Exercise prompt: From the listing below, reproduce word for word the part that opens with the line containing "Americana Collection (162, 636)" and closes with the line containing "(866)-401-4443 (159, 2322)"; reproduce nothing else.

Data extract:
=== Section Start ===
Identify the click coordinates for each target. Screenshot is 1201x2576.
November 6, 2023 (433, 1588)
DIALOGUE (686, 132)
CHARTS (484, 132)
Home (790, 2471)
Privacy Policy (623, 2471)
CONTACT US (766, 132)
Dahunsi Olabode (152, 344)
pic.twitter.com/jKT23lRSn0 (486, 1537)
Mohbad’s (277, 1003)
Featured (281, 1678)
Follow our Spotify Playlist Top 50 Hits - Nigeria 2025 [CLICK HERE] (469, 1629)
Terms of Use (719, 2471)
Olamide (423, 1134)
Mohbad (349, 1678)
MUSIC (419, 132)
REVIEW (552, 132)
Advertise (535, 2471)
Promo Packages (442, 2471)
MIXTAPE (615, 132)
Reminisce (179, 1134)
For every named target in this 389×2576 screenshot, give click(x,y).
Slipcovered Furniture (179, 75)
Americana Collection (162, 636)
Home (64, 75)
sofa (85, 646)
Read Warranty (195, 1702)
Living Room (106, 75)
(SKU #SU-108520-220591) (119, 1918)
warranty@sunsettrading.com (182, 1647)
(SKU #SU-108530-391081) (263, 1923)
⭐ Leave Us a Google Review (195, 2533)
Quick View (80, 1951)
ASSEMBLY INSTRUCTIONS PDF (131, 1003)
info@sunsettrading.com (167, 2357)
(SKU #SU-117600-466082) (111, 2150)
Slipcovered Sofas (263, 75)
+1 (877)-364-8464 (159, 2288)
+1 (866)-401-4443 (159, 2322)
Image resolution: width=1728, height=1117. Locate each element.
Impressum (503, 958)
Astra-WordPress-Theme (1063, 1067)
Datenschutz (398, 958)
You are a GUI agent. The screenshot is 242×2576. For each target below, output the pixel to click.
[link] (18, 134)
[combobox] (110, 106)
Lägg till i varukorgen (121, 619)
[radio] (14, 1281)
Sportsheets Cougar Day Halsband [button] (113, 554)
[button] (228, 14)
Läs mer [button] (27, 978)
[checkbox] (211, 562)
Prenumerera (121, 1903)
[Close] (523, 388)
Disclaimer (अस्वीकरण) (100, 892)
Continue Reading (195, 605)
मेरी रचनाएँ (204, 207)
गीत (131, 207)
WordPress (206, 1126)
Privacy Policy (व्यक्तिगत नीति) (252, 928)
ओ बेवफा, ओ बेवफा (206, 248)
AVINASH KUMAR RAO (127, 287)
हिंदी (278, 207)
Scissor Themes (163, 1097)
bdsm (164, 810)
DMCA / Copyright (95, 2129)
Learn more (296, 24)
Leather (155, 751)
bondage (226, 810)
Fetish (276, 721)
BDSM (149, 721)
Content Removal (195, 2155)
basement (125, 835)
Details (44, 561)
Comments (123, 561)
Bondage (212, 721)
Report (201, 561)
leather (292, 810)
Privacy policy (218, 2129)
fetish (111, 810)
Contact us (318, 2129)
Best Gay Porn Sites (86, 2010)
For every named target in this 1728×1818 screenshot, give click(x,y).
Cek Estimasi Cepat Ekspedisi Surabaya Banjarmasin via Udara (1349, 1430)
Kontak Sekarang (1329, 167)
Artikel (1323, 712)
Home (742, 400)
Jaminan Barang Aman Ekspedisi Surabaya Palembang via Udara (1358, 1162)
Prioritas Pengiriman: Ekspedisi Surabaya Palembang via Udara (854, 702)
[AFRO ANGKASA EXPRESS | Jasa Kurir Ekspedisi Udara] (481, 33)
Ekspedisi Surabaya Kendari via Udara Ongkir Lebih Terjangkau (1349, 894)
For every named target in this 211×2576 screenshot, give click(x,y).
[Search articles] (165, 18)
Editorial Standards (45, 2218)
=== Section End ===
Answer:
Americana Collection (162, 636)
Home (64, 75)
sofa (85, 646)
Read Warranty (195, 1702)
Living Room (106, 75)
(SKU #SU-108520-220591) (119, 1918)
warranty@sunsettrading.com (182, 1647)
(SKU #SU-108530-391081) (263, 1923)
⭐ Leave Us a Google Review (195, 2533)
Quick View (80, 1951)
ASSEMBLY INSTRUCTIONS PDF (131, 1003)
info@sunsettrading.com (167, 2357)
(SKU #SU-117600-466082) (111, 2150)
Slipcovered Sofas (263, 75)
+1 (877)-364-8464 (159, 2288)
+1 (866)-401-4443 (159, 2322)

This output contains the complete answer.